Why do we need new catalysts?

Biomass is chemically different from fossil fuel - so we can’t use the same catalysts to process it.

Imagine using salt in a cake instead of sugar - it's not going to taste very good. To bake a delicious cake, you have to follow the recipe and use the right ingredients.

In a similar way, you need the right catalyst for the job.

Biomass contains water and fossil fuel catalysts fall apart in water. Meanwhile, impurities in dilute waste would destroy the catalysts by blocking the important activity sites, and they'd no longer work.

So, to process biomass effectively, we need new catalysts.

For example, instead of adding oxygen and other compounds, we must remove them. This calls for a complete re-think and re-design of existing catalysts.

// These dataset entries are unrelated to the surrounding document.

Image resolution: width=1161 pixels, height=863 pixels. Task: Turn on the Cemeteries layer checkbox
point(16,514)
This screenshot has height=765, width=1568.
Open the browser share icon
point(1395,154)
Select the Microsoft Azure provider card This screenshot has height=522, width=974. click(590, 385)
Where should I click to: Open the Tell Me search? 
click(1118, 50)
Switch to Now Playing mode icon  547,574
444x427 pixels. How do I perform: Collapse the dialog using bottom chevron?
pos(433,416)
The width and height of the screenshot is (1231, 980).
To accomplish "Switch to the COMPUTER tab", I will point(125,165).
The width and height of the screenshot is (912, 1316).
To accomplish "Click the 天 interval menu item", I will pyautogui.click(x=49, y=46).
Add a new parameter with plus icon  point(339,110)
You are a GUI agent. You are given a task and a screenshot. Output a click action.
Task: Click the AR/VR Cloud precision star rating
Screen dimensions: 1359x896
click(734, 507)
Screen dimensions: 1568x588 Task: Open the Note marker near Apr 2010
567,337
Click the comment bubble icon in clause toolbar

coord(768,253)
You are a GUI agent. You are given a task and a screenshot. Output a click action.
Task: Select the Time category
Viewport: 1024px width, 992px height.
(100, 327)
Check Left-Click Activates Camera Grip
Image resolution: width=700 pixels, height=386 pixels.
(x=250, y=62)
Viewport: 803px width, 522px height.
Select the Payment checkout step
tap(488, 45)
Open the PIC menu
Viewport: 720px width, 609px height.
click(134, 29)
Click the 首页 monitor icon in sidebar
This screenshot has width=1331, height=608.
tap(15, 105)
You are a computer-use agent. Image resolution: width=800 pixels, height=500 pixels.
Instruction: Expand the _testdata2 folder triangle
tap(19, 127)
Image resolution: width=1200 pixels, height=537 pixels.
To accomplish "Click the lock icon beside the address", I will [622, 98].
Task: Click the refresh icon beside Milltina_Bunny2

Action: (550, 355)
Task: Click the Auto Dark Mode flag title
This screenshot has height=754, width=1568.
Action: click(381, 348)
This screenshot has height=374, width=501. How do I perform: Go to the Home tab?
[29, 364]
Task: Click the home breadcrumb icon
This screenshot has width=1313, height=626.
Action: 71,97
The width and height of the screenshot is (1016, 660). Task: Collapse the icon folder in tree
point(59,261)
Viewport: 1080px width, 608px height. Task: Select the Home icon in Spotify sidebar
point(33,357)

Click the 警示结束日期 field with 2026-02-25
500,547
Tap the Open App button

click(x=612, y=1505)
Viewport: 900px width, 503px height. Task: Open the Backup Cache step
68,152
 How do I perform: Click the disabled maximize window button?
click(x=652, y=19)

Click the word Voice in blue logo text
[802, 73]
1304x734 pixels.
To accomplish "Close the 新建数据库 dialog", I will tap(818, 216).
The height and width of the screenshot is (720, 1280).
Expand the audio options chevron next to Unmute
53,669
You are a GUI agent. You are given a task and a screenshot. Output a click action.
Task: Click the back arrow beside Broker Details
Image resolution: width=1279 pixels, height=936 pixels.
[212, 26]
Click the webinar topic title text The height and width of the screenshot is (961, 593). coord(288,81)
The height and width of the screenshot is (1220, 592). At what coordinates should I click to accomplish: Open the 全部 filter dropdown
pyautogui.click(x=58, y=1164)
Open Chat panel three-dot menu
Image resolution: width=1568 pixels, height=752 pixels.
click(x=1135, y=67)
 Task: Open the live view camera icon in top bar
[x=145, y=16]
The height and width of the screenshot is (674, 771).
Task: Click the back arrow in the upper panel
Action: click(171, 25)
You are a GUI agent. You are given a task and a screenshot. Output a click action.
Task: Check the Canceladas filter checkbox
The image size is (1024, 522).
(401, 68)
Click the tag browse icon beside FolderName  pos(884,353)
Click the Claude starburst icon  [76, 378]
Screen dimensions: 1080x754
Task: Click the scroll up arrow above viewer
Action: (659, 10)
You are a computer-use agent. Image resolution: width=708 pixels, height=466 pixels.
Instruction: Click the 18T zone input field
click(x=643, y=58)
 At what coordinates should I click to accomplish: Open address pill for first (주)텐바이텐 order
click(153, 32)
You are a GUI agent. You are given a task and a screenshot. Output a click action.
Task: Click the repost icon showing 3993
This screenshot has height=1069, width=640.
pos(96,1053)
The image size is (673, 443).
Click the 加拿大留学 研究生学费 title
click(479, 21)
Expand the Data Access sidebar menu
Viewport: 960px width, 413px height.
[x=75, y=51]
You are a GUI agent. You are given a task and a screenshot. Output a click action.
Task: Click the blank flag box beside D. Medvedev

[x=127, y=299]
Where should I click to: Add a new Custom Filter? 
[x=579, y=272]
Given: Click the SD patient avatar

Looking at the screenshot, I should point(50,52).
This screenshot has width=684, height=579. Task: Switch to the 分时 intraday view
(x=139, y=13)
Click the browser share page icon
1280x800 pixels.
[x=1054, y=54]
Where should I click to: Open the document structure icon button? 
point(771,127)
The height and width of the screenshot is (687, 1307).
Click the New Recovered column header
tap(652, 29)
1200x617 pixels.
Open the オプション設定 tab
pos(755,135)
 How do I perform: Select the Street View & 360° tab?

We need to get the recipe right.

What is a catalyst?

A catalyst is a substance that helps a chemical reaction between other materials to happen, usually more quickly or under different conditions – like a lower temperature – than is normally the case.

They make a reaction more efficient and aren’t changed by it – so can be reused time and again.

Catalysts in the kitchen

  • Adding Vitamin C to bread dough makes the gluten stronger and gives us better loaves.
  • Beating eggs in a copper bowl makes a lighter meringue – the bowl’s copper ions leach harmlessly into the foam helping to stabilise it.